— START Excerpt to read —

Created attachment 32351 [details] intel gpu dumpfile 2 Wow, this bug is getting to be too much. I haven't spent much time on my desktop because I cannot reliably tell when it's going to hang up on me. Even in adding the latest dump file to this bug, it crashed on me.
Created attachment 32352 [details] intel_gpu_dumpfile #3
Created attachment 32353 [details] intel_gpu_dump #4
It is still hitting my system as well, though I haven't captured additional dumps. I'd hate to have to copy my Thunderbird email files to the NTFS partition and run (blech!) Windoze to have continuity. :-( Again, if an "expert" is in the Boston area, perhaps my laptop could pay a visit. I even have a spare hard drive, so said "expert" could install whatever needed to debug.
It seems that I forgot to mention this earlier, but it might be relevant to people suffering from this bug: Driver version 2.6.3 together with X.Org 7.4 is safe for me when DRI is disabled. Also, when DRI is enabled and a freeze occurs, SysRq remains functional so you can gracefully reboot.

— END Excerpt to read —
— START Records provided —

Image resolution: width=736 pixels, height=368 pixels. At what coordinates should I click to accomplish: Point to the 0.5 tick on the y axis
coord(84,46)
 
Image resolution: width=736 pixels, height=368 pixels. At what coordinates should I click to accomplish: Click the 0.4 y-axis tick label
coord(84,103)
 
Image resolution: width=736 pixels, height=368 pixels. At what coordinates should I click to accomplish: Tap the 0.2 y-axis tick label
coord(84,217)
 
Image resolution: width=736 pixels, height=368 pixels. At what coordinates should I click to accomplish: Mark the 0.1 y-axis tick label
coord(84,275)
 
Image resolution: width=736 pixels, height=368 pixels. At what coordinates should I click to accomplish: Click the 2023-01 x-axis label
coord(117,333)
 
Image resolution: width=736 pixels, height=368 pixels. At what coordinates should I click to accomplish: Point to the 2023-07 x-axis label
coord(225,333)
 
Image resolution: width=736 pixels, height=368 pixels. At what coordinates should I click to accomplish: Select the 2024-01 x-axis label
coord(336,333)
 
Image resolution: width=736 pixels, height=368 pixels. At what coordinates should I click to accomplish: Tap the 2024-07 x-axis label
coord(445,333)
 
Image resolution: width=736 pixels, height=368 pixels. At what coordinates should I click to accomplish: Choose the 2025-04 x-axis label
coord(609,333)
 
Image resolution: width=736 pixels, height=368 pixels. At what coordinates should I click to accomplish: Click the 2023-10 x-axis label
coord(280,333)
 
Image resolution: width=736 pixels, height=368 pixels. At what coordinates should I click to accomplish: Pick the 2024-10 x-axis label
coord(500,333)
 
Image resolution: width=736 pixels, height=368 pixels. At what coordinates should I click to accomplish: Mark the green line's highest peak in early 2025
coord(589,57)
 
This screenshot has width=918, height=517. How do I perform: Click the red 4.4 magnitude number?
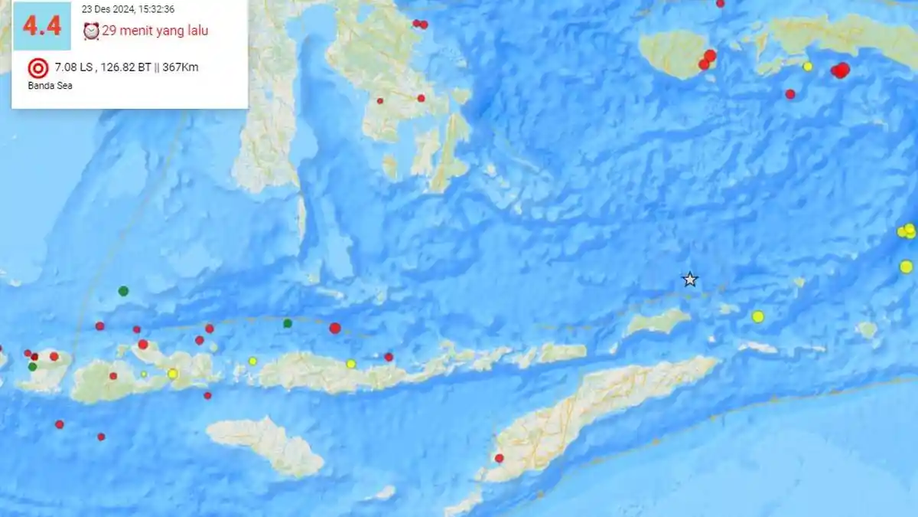(41, 26)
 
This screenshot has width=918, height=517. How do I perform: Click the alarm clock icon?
(91, 31)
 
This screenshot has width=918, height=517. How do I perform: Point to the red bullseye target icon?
(37, 68)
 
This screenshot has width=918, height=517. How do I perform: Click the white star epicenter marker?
(690, 280)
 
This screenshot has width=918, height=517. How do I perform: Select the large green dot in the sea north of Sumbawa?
(123, 291)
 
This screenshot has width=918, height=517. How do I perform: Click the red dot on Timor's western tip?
(499, 458)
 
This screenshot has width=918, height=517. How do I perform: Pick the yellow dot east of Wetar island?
(757, 316)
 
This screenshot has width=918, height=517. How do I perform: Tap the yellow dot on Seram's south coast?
(807, 67)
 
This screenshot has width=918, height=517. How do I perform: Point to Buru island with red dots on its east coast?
(673, 54)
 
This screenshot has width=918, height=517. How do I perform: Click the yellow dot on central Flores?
(350, 364)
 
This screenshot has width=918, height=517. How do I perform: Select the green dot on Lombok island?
(32, 367)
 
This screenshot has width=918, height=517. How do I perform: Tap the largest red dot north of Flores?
(335, 328)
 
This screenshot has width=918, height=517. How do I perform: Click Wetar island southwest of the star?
(658, 322)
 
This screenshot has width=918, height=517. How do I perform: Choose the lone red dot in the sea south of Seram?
(790, 94)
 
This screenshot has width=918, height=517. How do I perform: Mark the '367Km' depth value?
(181, 67)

— END Records provided —

# Required work
[1] In the bug report, which driver version and X.Org version does one commenter say are safe when DRI is disabled?
[2] Convert the listing, starting at its first line and ending at the line containing "coord(84,275)", into a JSON list of strings with one string per line and blank lines omitted.
The bug report and the listing are independent of each other.

# Expected answers
[1] Driver version 2.6.3 together with X.Org 7.4.

[2]
[
  "Image resolution: width=736 pixels, height=368 pixels. At what coordinates should I click to accomplish: Point to the 0.5 tick on the y axis",
  "coord(84,46)",
  "Image resolution: width=736 pixels, height=368 pixels. At what coordinates should I click to accomplish: Click the 0.4 y-axis tick label",
  "coord(84,103)",
  "Image resolution: width=736 pixels, height=368 pixels. At what coordinates should I click to accomplish: Tap the 0.2 y-axis tick label",
  "coord(84,217)",
  "Image resolution: width=736 pixels, height=368 pixels. At what coordinates should I click to accomplish: Mark the 0.1 y-axis tick label",
  "coord(84,275)"
]